*What is needed:*
In the page about datasets below, besides renaming the dataset, what does the example edit call turn off?

📁 Datasets

A dataset is a collection of files that are all redacted and synthesized in the same way. Datasets are a helpful organization tool to ensure that you can easily track a collections of files and how sensitive data is removed from those files.

Datasets are typically configured from the Textual UI, but for ease of use, the SDK also supports many dataset operations. However, some operations can only be performed from the Textual UI.

Creating a dataset

To create a dataset:

from tonic_textual.redact_api import TonicTextual

textual = TonicTextual("https://textual.tonic.ai")

dataset = textual.create_dataset('my_dataset')

Retrieving an existing dataset

To retrieve an existing dataset by the dataset name:

dataset = textual.get_dataset('my_dataset')

Editing a dataset

You can use the SDK to edit a dataset. However, not all properties of the dataset can be edited from the SDK.

The following snippet renames the dataset and disables modification of entities that are tagged as ORGANIZATION.

dataset.edit(name='new_dataset_name', generator_config={'ORGANIZATION': 'Off'})

Uploading files to a dataset

You can upload files to your dataset from the SDK. Provide the complete path to the file, and the complete name of the file as you want it to appear in Textual.

dataset.add_file('<path to file>','<file name>')

Viewing the list of files in a dataset

To get the list of files in a dataset, view the files property of the dataset.

To filter dataset files based on their processing status, call:

  • get_failed_files

  • get_running_files

  • get_queued_files

  • get_processed_files

Downloading a redacted dataset file

To download the redacted or synthesized version of the file, get the specific file from the dataset, then call the download function.

For example:

files = dataset.get_processed_files()
for file in files:
    file_bytes = file.download()
    with open('<file name>', 'wb') as f:
        f.write(file_bytes)

To download a specific file in a dataset that you fetch by name:

file = txt_file = list(filter(lambda x: x.name=='<file to download>', dataset.files))[0]
file_bytes = file.download()
with open('<file name>', 'wb') as f:
    f.write(file_bytes)

*Source material:*
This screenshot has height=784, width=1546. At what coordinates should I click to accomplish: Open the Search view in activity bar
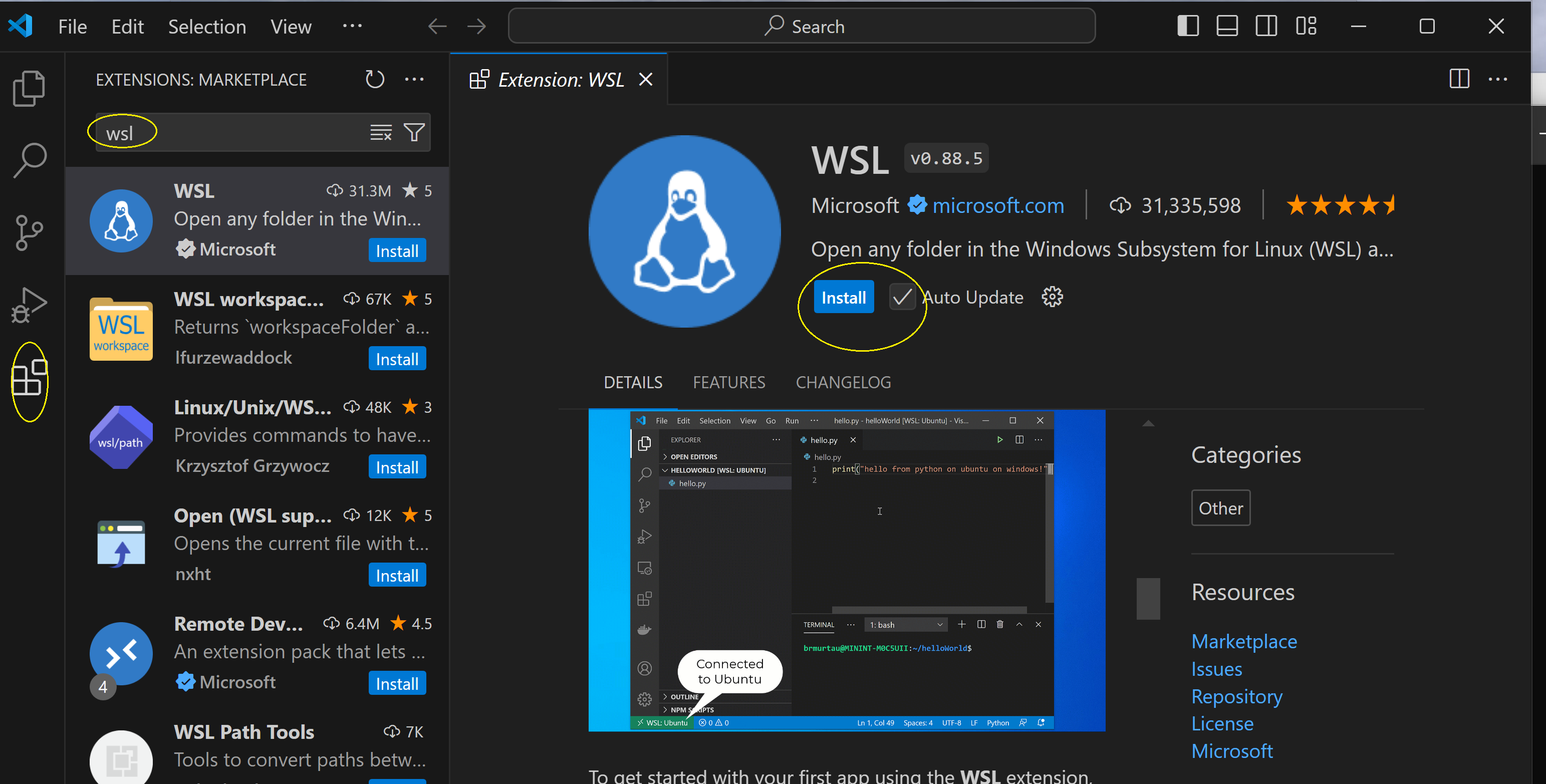(29, 160)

*Expected output:*
It disables modification of entities that are tagged as ORGANIZATION.